Como parte de nuestros esfuerzos para garantizar que estos eventos tristes y trágicos del pasado no se repitan, en 2002 la Diócesis implementó un conjunto de políticas y procedimientos de gran alcance para crear el entorno más seguro posible para proteger a los niños y jóvenes confiados a nuestro cuidado. La Diócesis de Orange emplea una investigación exhaustiva de antecedentes para todos los adultos que probablemente estén en contacto con niños; ya se han investigado más de 75,000. Este proceso permite la recopilación de una amplia variedad de datos de evaluaciones anteriores, incluidas verificaciones exhaustivas de antecedentes y toma de huellas dactilares, y está diseñado para mejorar las políticas diocesanas ya vigentes.

Desde 2002, todos los clérigos, empleados y voluntarios deben someterse a la Capacitación sobre ambiente seguro. Solo en 2016, la Diócesis capacitó a 252 sacerdotes, 136 diáconos, 2038 maestros y más de 28 300 empleados escolares y voluntarios. Nuestras escuelas y clases de Educación Religiosa en parroquias y centros diocesanos también brindan educación sobre un Ambiente Seguro apropiada para la edad. En 2016, casi 54,000 niños participaron en este programa de concientización de importancia crítica.
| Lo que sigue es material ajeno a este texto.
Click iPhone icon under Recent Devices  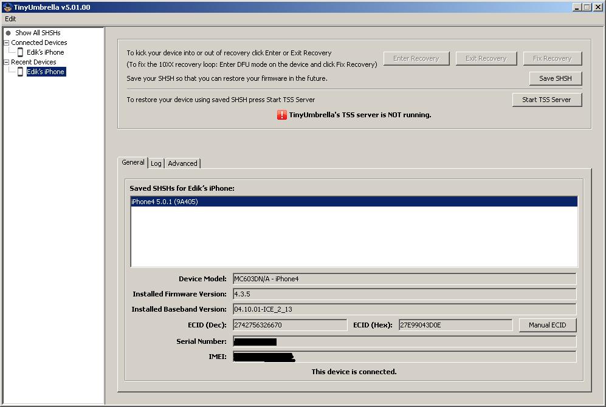click(x=20, y=72)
Además de estos importantes requisitos de evaluación de antecedentes y capacitación educativa, la Diócesis sigue estos importantes procedimientos:

  • La Diócesis coopera con las fuerzas del orden y las agencias correspondientes en la denuncia de incidentes de abuso sexual infantil. Recomendamos constantemente que si está preocupado por una situación, llámenos, pero primero llame a la policía.
  • Desde 2002, hemos autorizado a una junta de revisión de supervisión independiente para que investigue todas y cada una de las denuncias de abuso sexual infantil.
  • Los folletos que describen nuestras políticas están disponibles en las parroquias y escuelas.
  • Cada miembro del clero y cada empleado ha leído y firmado la política diocesana sobre conducta sexual inapropiada.
  • Los seminarios se han comprometido a una evaluación y educación psicológica exhaustiva y actualizada antes de la admisión al sacerdocio.
  • Se realizan verificaciones de antecedentes de todos los seminaristas, sacerdotes y hermanos y hermanas religiosos.
  • Todas nuestras escuelas primarias utilizan RCL Benzinger Family Life Series y nuestros programas de educación religiosa han incorporado Circle of Grace, un programa de educación sobre seguridad a su plan de estudios de educación religiosa. Esto proporciona educación apropiada para la edad de nuestros niños e información para maestros y padres.
  • Todas nuestras escuelas secundarias han desarrollado un plan de estudios de educación sobre seguridad.
  • Durante casi 15 años, la Diócesis ha tenido una línea de denuncia para cualquier persona que tenga inquietudes sobre actos de abuso sexual infantil.

Yo personalmente y todos dentro de la Diócesis mantenemos el compromiso de garantizar que los eventos del pasado no se repitan y nos mantenemos alerta para proteger a nuestros niños y jóvenes. La Iglesia ha trabajado duro para proteger a los niños. Se ha hecho mucho, pero queda mucho por hacer. Hasta que el abuso sexual de menores ya no sea parte de la sociedad y la cultura, nuestro ministerio y esfuerzos para proteger y sanar donde ha habido lesiones continuarán.